The first essay (Chapter 1) focuses on developing a systematic affinity analytics research model by employing a deep learning framework to understand semantic textual information in managers' responses and reviews and utilizing Panel Vector Autoregression models to examine the dynamic relationships between managers' responses and product reviews, the interactions between managers and their peers, and the interplay of focal product reviews with rivals.

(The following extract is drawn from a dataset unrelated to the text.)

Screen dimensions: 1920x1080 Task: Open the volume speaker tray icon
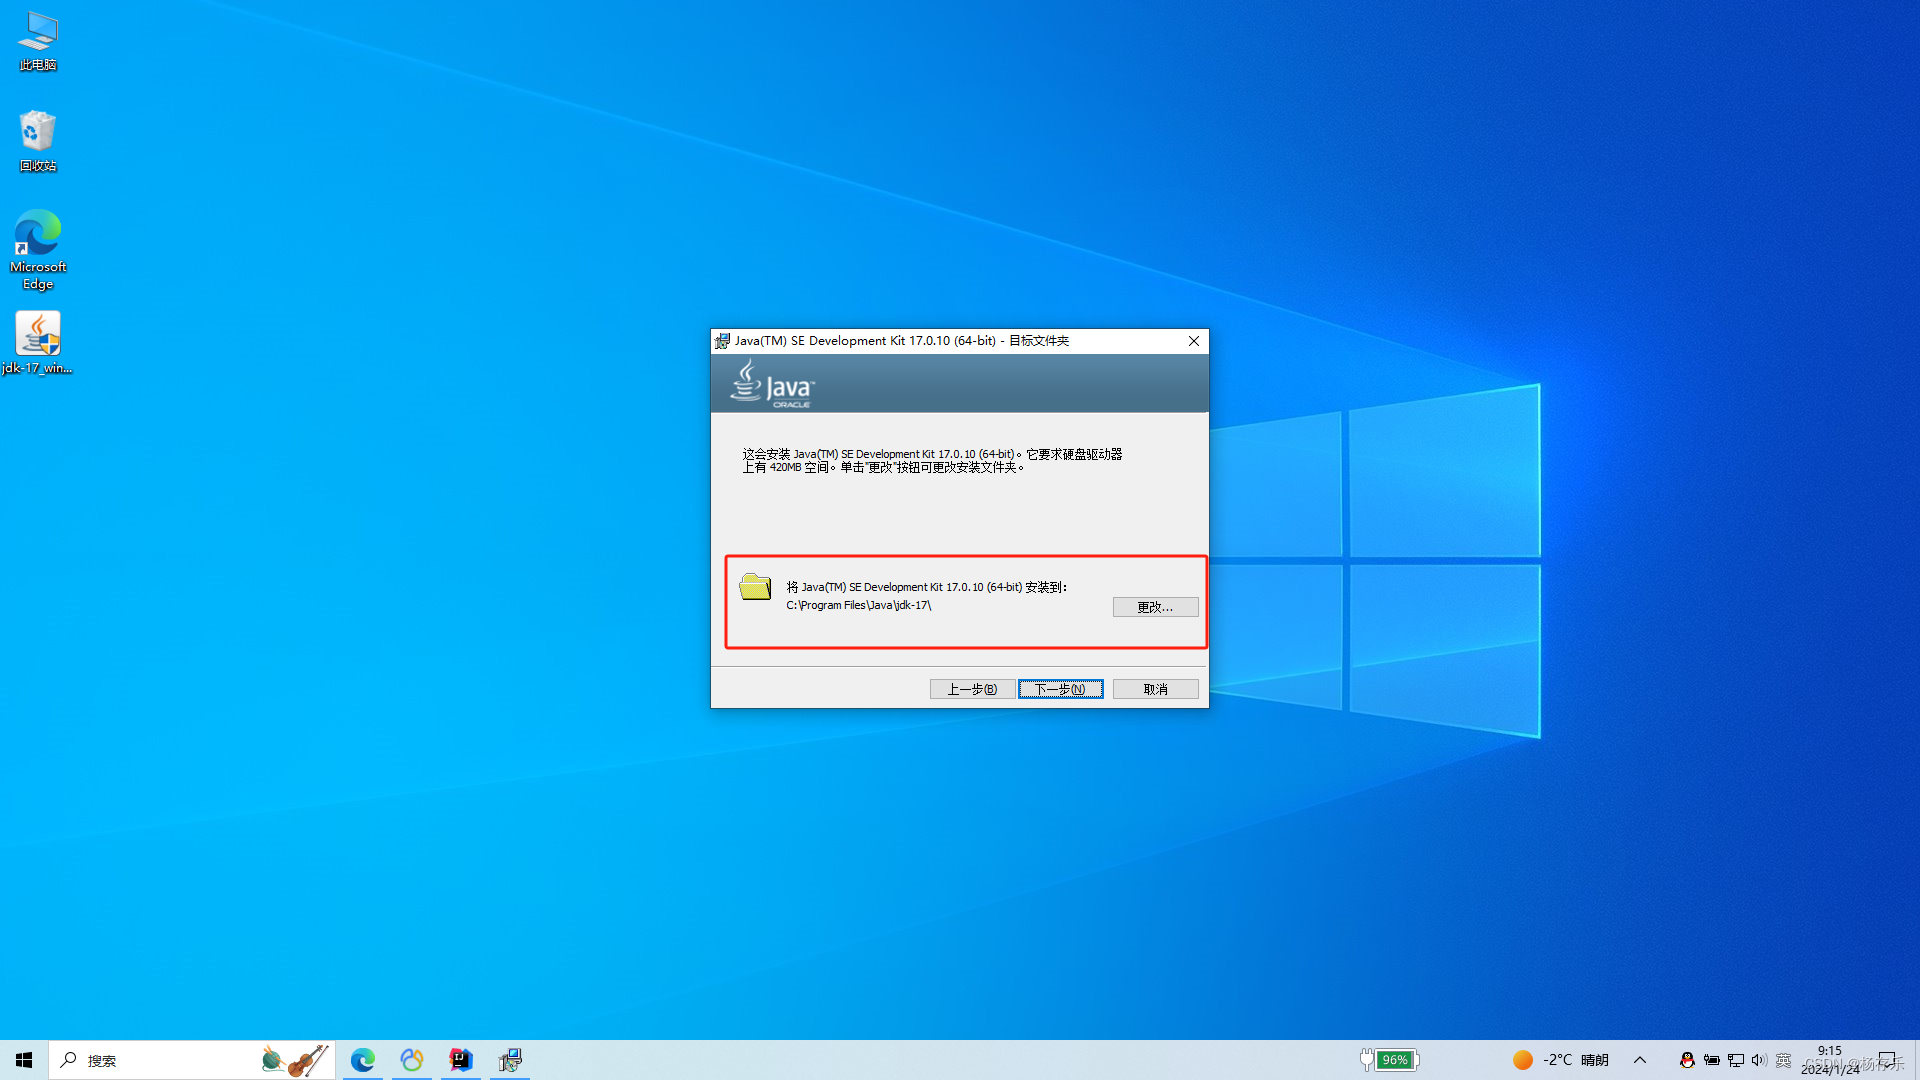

The second essay (Chapter 2) focuses on systematic analytics application platform design using Active Design Research to answer the research question: What are the appropriate design principles for a digital marketing analytics application platform (DMAAP) to improve the efficiency and effectiveness of analytics professionals, agnostic of the programming and analytical skills on digital-marketing platforms? Besides, it concentrates on rigorous research and field study evaluation by co-creating the instantiation of the DMAAP artifacts at Epsilon, headquarters in the USA. It is the data-tech platform and a division of Publicis Groupe, a French multinational advertising and public relations company.

All interested students and faculty members are invited to attend.